Dear
Jeanne,
I did
some research on the Vanguard site on VWO and do not see any tax issues you’d
have with this ETF that you wouldn’t be able to handle in bivio.
There will be a little extra accounting involved but it should be easy to
handle.
It looks like you have the potential to have several
different types of taxable income and issues to deal with each year that you
hold this fund.
·
1. Dividend Income-part of this
will be qualified and you will have to split your dividends into two
entries at the end of the year. From the Vanguard site, it looks
like in 2009, 61.83% of the dividends paid could be considered
Qualified (subject to the holding period check).

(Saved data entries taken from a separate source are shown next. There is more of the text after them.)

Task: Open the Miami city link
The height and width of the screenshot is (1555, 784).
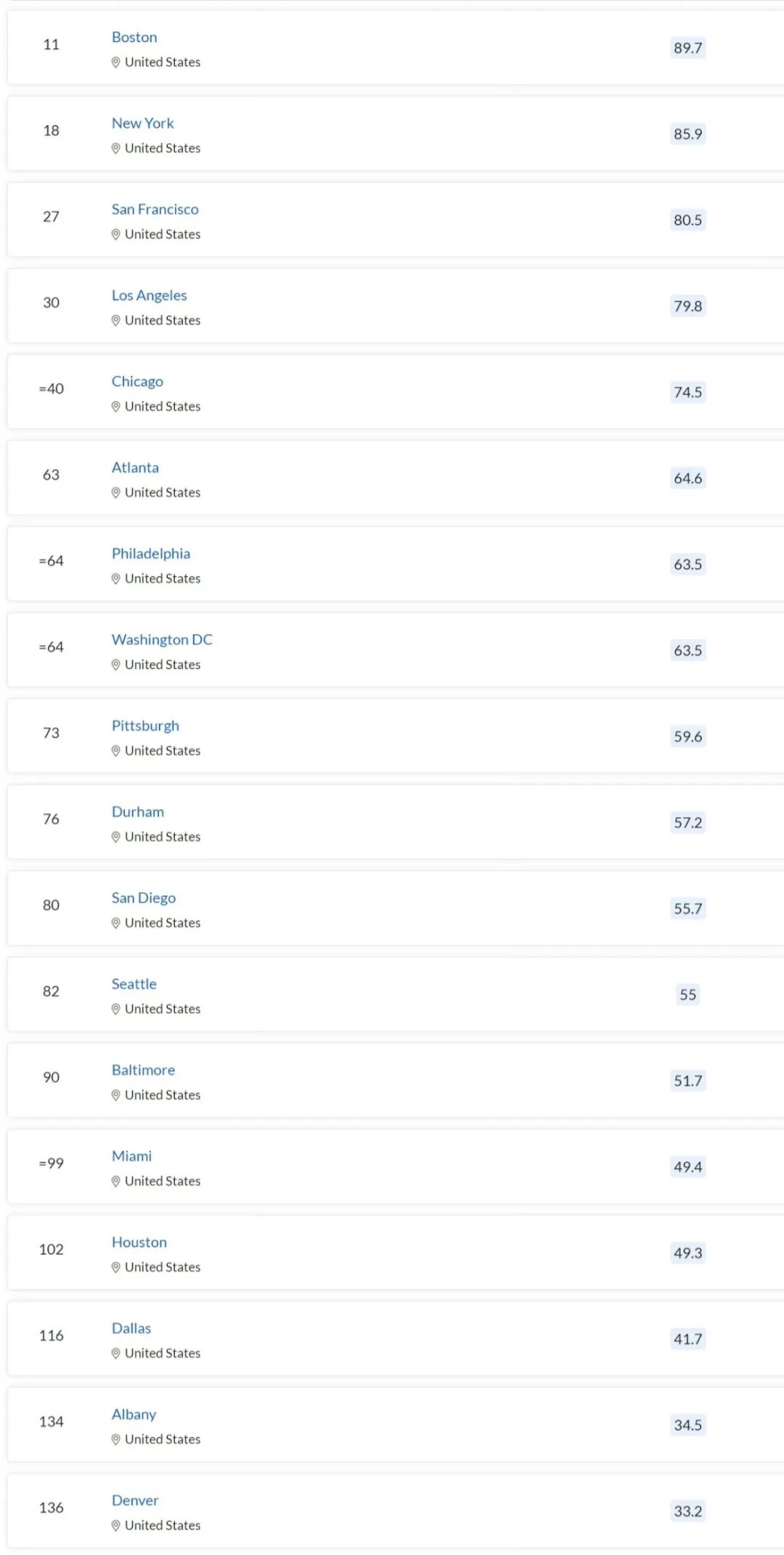Action: click(132, 1156)
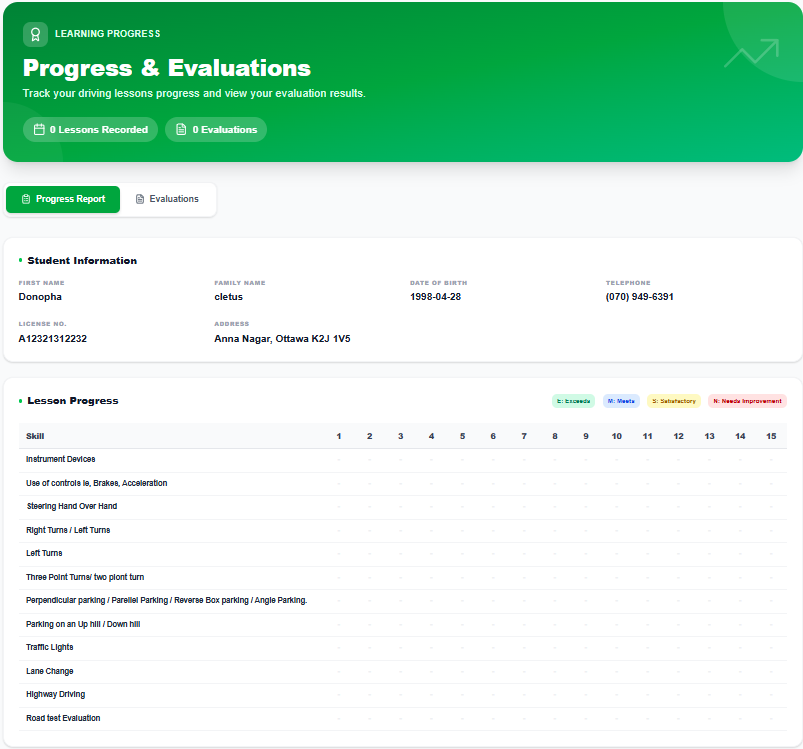The height and width of the screenshot is (749, 803).
Task: Select the green Exceeds legend chip
Action: [573, 401]
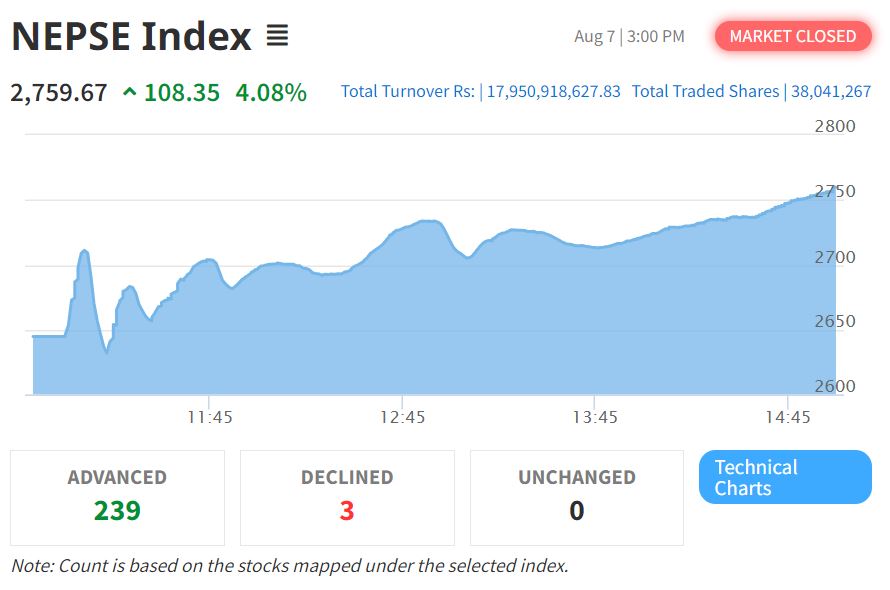Open the Technical Charts button
Image resolution: width=890 pixels, height=590 pixels.
(785, 477)
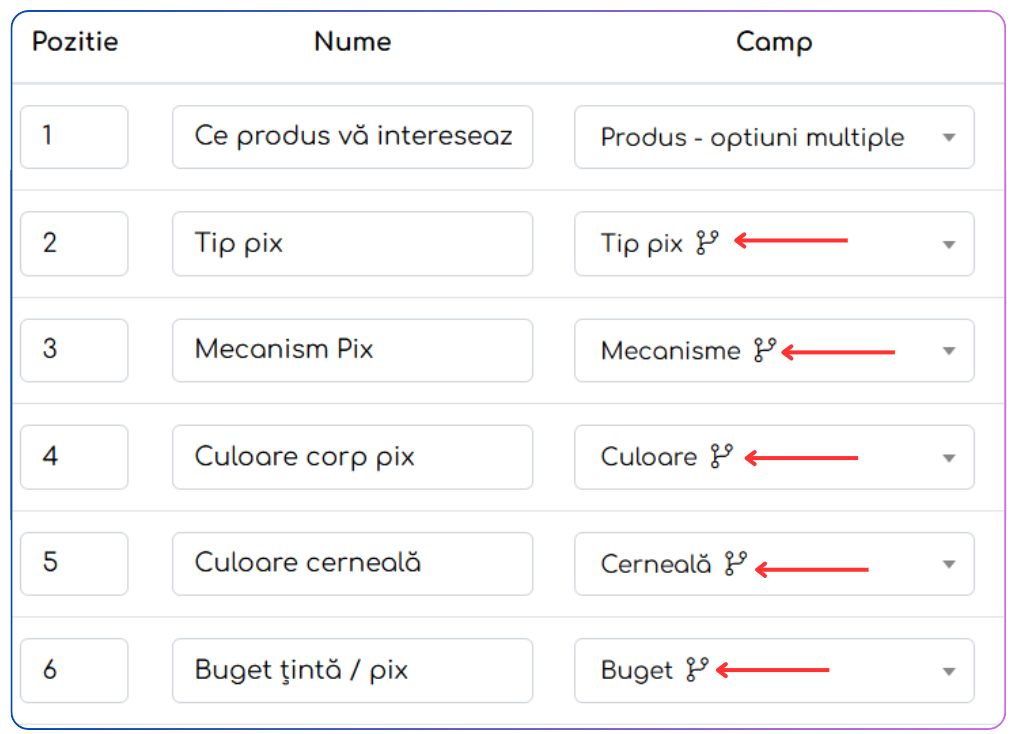Focus the Tip pix name input
This screenshot has height=734, width=1013.
(x=352, y=243)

https://personal.vanguard.com/us/insights/taxcenter/qdi/yearend-qualified-dividend-income-2009
The non-qualified portion of each
dividend would be taxed at a higher rate.
·
2. Foreign taxes-since the fund
invests in foreign stock, there may be foreign taxes that are withheld
and would be reported to you at the end of the year. Again, it
would be simple to enter this information in bivio.
·
2. Capital gains -your fund will
be trading stocks and may accumulate capital gains which will be distributed
to you at the end of the year. If so, you will need
to record this in bivio.
Note that holding a fund is one of the things which makes
it take longer to receive brokerage 1099’s. If your club members
are the type who get antsy about receiving their K-1’s early, holding
this may make accommodating them a little more complicated.